News8 April 2020 10:53

Sumbangsih SMAN 6 Malang, Bagikan Gratis Hand Sanitizer Buatan Sendiri

Konten Redaksi Tugu Malang
Sumbangsih SMAN 6 Malang, Bagikan Gratis Hand Sanitizer Buatan Sendiri (757291)
Kepala Sekolah SMAN 6 Kota Malang Hari Wahjono, S.pd, M.Pd (tengah) foto bersama dengan para guru dengan menunjukan Hand Sanitizer buatan sekolah. Foto-foto: dok.
MALANG-SMAN 6 Kota Malang benar-benar serius dalam membantu pemerintah dalam memerangi COVID-19. Sejumlah hal mereka lakukan yakni memproduksi hand sanitizer, cairan disinfectant, pembuatan masker dan sabun cair. Selain itu, sekolah yang ada di Jalan Mayjend Sungkono, Kota Malang ini juga rutin melakukan penyemprotan di lingkungan sekolah.
ADVERTISEMENT
Kepala Sekolah SMAN 6 Kota Malang Hari Wahjono, S.pd, M.Pd mengatakan, program ini dibuat karena melihat langka-nya sejumlah alat kesehatan, seperti hand sanitizer.
"Ini yang menggugah SMAN 6 untuk mengambil inisiatif pengadaan hand sanitizer dengan memproduksi sendiri. Tentu saja sesuai dengan standar Organisasi Kesehatan Dunia," ucapnya.
Sumbangsih SMAN 6 Malang, Bagikan Gratis Hand Sanitizer Buatan Sendiri (757292)
Hand Sanitizer buatan SMAN 6 Kota Malang.
Dia melanjutkan, pembuatan tersebut dilakukan secara bergantian oleh guru dipandu dengan petugas laboratorium sekolah.
Apa yang dilakukan SMAN 6 Kota Malang ini juga untuk membantu pemerintah dalam memutus rantai penyebaran virus COVID -19, khususnya di Kota Malang. "Sebenarnya sebagai usaha pencegahan dan memutuskan rantai berkembangnya virus tersebut, khususnya di lingkungan SMAN 6," katanya.
Sumbangsih SMAN 6 Malang, Bagikan Gratis Hand Sanitizer Buatan Sendiri (757293)
Sejumlah guru dan staf sekolah foto bersama Hand Sanitizer buatan mereka.
Tak hanya itu, produksi hand sanitizer di sekolah mengingatkan serta membangkitkan budaya hidup sehat para pendidik, tenaga kependidikan dan peserta didik.
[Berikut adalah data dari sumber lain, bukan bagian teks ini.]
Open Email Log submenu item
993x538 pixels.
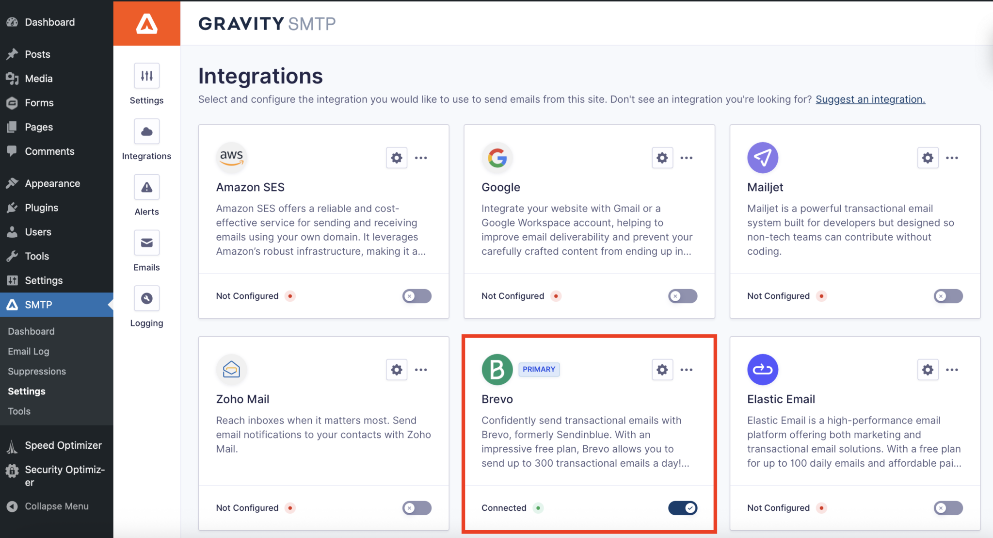pos(29,351)
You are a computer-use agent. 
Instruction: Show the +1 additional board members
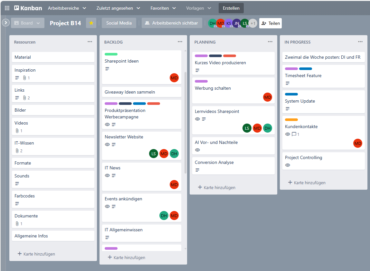click(x=253, y=23)
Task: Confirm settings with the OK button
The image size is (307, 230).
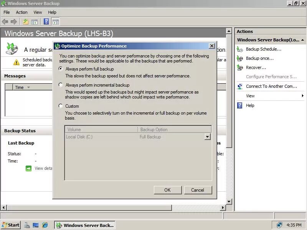Action: coord(167,190)
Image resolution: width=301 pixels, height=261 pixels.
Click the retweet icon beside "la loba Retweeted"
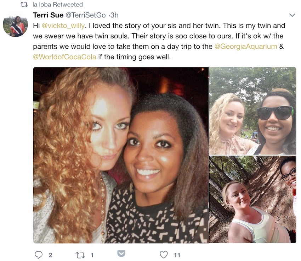coord(24,5)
Selain itu, sekolah juga rutin mengadakan penyemprotan serta menambah wastafel pencuci tangan.
ADVERTISEMENT
"Kami terus menghimbau untuk selalu membersihkan tangan agar terhindar dari risiko paparan VIRUS COVID-19," bebernya.
Sumbangsih SMAN 6 Malang, Bagikan Gratis Hand Sanitizer Buatan Sendiri (757294)
Kepala Sekolah SMAN 6 Kota Malang Hari Wahjono, S.pd, M.Pd memastikan fasilitas di sekolah yang menunjang kesehatan bisa digunakan secara maksimal.
Selain itu pembuatan disinfektan juga digunakan untuk mencegah terjadinya pencemaran jasad renik. Menghilangkan dan membunuh segala hal terkait mikroorganisme virus ataupun bakteri pada permukaan benda mati.
"Ya, selain itu sekolah juga telah menerapkan social distancing, dan menjalankan sesuai dengan protokol kesehatan," jelasnya.
Sumbangsih SMAN 6 Malang, Bagikan Gratis Hand Sanitizer Buatan Sendiri (757295)
Petugas menyemprotkan disinfektan di area SMAN 6 Kota Malang.
Dalam memproduksi berbagai macam komponen kesehatan tersebut, pihak sekolah tidak berencana untuk dijual secara komersil. Namun, hanya dibagikan di lingkungan sekolah, instansi pemerintahan dan masyarakat yang membutuhkan.
"Ini semua kami gunakan sendiri yang paling utama warga SMAN 6. Program selanjutnya untuk disumbangkan ke kantor cabang dinas pendidikan wilayah Kota Malang dan Kota Batu. Selanjutnya kita distribusikan ke masyarakat yang membutuhkan," imbuhnya.
ADVERTISEMENT
Sumbangsih SMAN 6 Malang, Bagikan Gratis Hand Sanitizer Buatan Sendiri (757296)
Petugas menyemprotkan disinfektan di area SMAN 6 Kota Malang.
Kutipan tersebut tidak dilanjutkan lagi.